All About High-Protein Quinoa, a Gluten-Free Grain

All About High-Protein Quinoa, a Gluten-Free Grain

Never heard of quinoa? You are in for a surprise. This amazing “super-grain” cooks in 15 minutes and has more protein than any other whole grain.

The ancient Incas used to call quinoa the “mother of all grains.” Packed with nutrients and full of flavor, it was a food staple in South America 5,000 years ago.

If you have never heard of quinoa (pronounced “keen-wah”), you are in for a delightful surprise. Today, this little-known health food is starting to make a big splash in the nutrition world.

Nutrition star

Though it’s actually a seed, quinoa has a nutrition profile similar to grains such as wheat, oats, barley and brown rice. Like most whole grains, quinoa delivers about 220 calories and 5 grams of fiber per cup, along with a host of vitamins and minerals.

But in addition to its quick cooking time, quinoa is often considered a “super-grain” by experts because of its:

Unique protein qualities. Quinoa has 8 grams of protein per cooked cup. Not only is this high for a grain (most have 5 grams), but it’s considered a “complete” protein. This means that it includes all nine essential amino acids, just like animal sources of protein (most grains are deficient in the amino acid lysine).

Gluten-free status. This makes quinoa a safe alternative for those who have celiac disease or need to avoid gluten. It’s also considered an ideal food for those prone to food allergies. Quinoa is a good choice for people who cannot tolerate common grains like wheat, corn, rye and barley.

Cooking with quinoa

Quinoa is not yet popular like rice or oats, so you won’t find it in every supermarket. Try looking in the rice aisle for boxed quinoa. Health food stores will have quinoa in bulk bins and/or packaged.

  • Most quinoa you buy will have the bitter cover, or saponin, removed. But because some of this may still be present, it’s always wise to rinse the quinoa in a small colander before cooking.
  • Combine 1 cup grain to 2 cups liquid (water or broth). Cover and bring to a boil over high heat. Turn heat down to low and steam for 15 to 20 minutes.
  • Some like to toast the raw quinoa briefly in a hot dry pan for about 5 minutes, which will produce a nuttier flavor when cooked.
  • As quinoa cooks, the germ is released from the exterior of the grain and forms a tiny spiral. You’ll recognize it easily by its white coloring and sprout-like appearance.

Recipe ideas

In addition to its stellar nutrition profile, one of the best benefits of this grain is that it is quick and easy to prepare. While most whole grains take 30 to 45 minutes to cook, quinoa is done in just 10 to 15 minutes.

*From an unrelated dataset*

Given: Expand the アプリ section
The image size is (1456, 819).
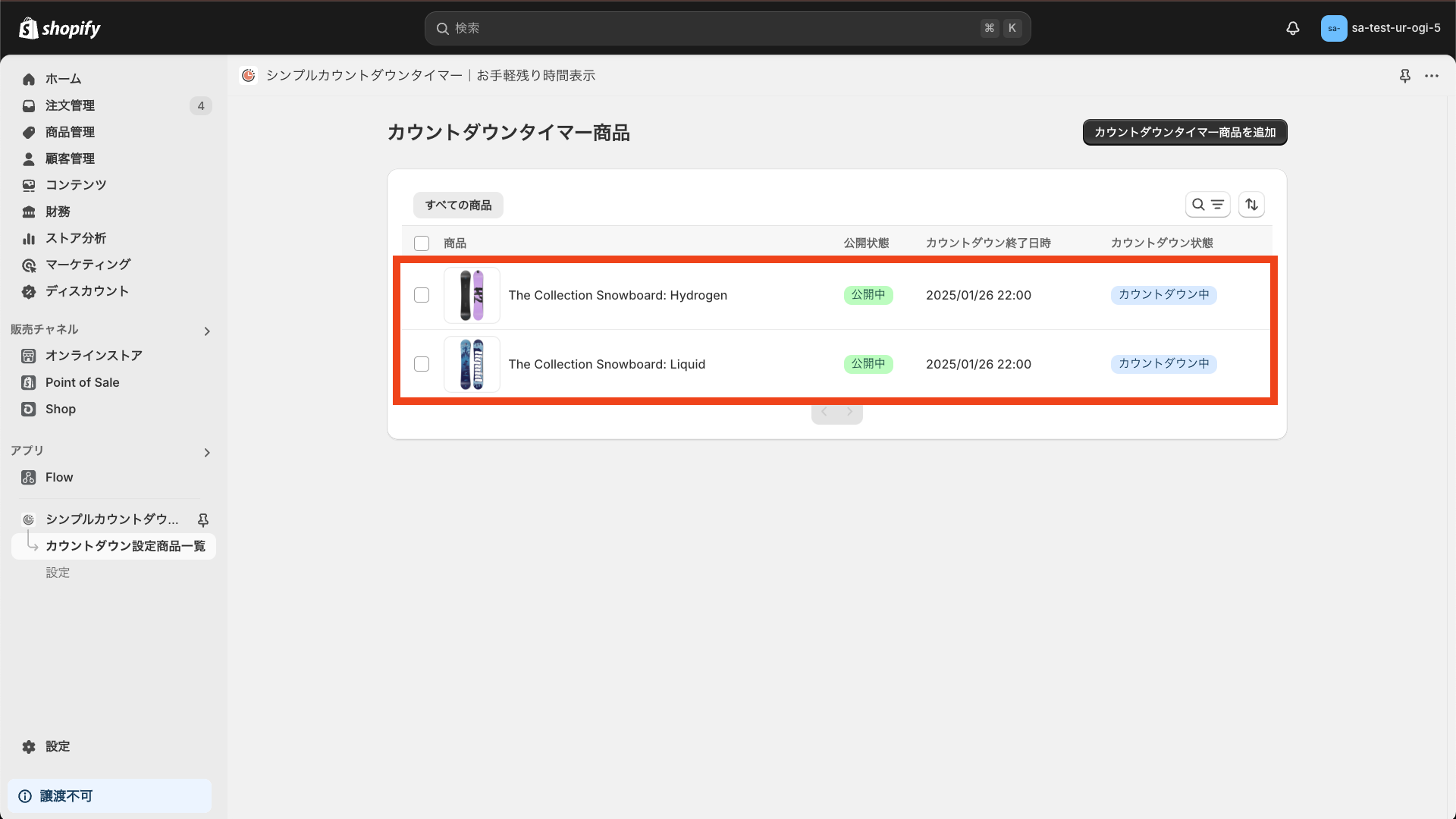Looking at the screenshot, I should point(206,453).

Quinoa also has a mild, nutty flavor that is suited for soups, salads and pilafs. It’s also an excellent alternative to rice or couscous.

  • As a breakfast cereal, try mixing cooked quinoa with a little milk, honey, slivered almonds and banana or berries.
  • Instead of noodles, toss 1/2 cup of raw quinoa into a soup pot with broth and veggies during cooking.
  • Use quinoa in place of any hot or cold rice or barley dish and enjoy its unique light, chewy texture.
  • Quinoa flour, sold in health food stores, can be used as you would rice flour. The flour makes a perfect thickener for soups, sauces and gravies.

So, how about adding quinoa to your shopping list? Introducing new foods to your diet is a great way to add variety and avoid boredom with the same old standards.